By Day 12, you recognize those freedoms. Seeing a home test say you’re negative is such an amazing moment when you’re running low on resources. Suddenly the world is open up to you again, and the potential is vast. Optimism rushes in. Kaloo kallay, oh frabjuous day. I’ve survived.

I wanted to hold off writing this for a few days because I wanted to see what the immediate response was to this freedom. I would be walking more and interacting with the public in ways that I think would suggest whether or not I had any “damage” as it were. The good news is that almost everything seems to be fine. Outside of trying to rebuild motivation, I am happy to report that many of the minor symptoms have faded. Coughing may still happen occasionally, but it’s been reduced to daily instead of hourly.

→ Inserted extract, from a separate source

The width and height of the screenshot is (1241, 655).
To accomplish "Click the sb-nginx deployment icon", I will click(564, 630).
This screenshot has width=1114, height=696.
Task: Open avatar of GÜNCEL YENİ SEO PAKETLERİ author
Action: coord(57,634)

If there are any things that I’m still concerned about, it’s the endurance. When returning to school, I do feel like I don’t have the same respiratory strength when it comes to walking. While I’m capable of getting to where I need, there is still the sense that I’m much more tired than I used to be. As it stands, I’ve had to leave earlier because I feel on average it’s taking me two more minutes to get to class. Speaking as recovery time is about the same, I do think it’s something else going on, but I’ll keep an eye on it. Similarly, I have been able to make it through the week in one piece, but I did wake up to a sense of exhaustion after 10 hours of sleep. I don’t know if it’s a side effect of returning to school (which even then isn’t the most laborious physical exertion), but I just had no energy and the soreness returned after days of being largely dormant. I don’t know if any of this is a concern or not.

I say this because as much as I want to just diagnose myself and call it a day, I did get COVID-19 during one of the absolute worst times. Along with unbearable fire seasons, California is currently experiencing one of the more historic heat waves. It was in the 100⁰ range over the weekend and I’ve rarely felt the need to call something muggy as I did that day. Walking out felt like you were coated in something. Even driving places, I could feel my whole body sweat since my car doesn’t have air conditioning. At night it was often in the mid-80⁰, which made that difficult on top of waking up without feeling like your body had just been absolved of all senses. 

I joked that I had a fever that made me sweat at the start of the week and by the end I just had heat that made me sweat. I can’t escape it. There is something uncomfortable about all of it and I’m recognizing its impact on my sensory needs. I don’t like being a shiny, wet thing. I need mild temperatures. I need to not be paranoid that I’m not drinking enough when I think I am always shoving a glass in my face. How does anyone survive this heat? It’s ridiculous.

I write this to give insight into my experience with COVID-19 for no other reason than I was hoping that the day would never come. Because it’s here, I had to do my best to have a swift recovery. I am thankful to those who helped me during this time and it’s helped keep me sane and optimistic. I am grateful that I didn’t have to go to the hospital once and I appreciate the scientists who made the vaccine accessible and effective. To those I saw on the news suggesting another shot, I hope to be there getting injected in a timely manner. As much as I believe that this is inevitable due to how busy-body we all are, I do believe that taking precautions is ultimately for the best. We need to take care of each other and I’m not happy about those who don’t. Quit making things worse. You’re heartless and foolish and I hope you can change your ways for the betterment of everyone else.

For now, I am safe and happy. I am thankful to have been one of the more mild cases and that my experience, as far as I can tell, hasn’t had any permanent damage. All that I have left is to work towards readjusting to society and hope that I can continue to live a happy, healthy life. To everyone out there, please stay safe and if you haven’t gotten vaccinated. I can only imagine how much worse it would’ve been if I didn’t take that precaution. Because of everything, I stand to be in decent condition after all of this. Take care and I wish you the best in navigating your day to day. It’s difficult and still scary, but hopefully, there’s enough compassion out there to make up for it.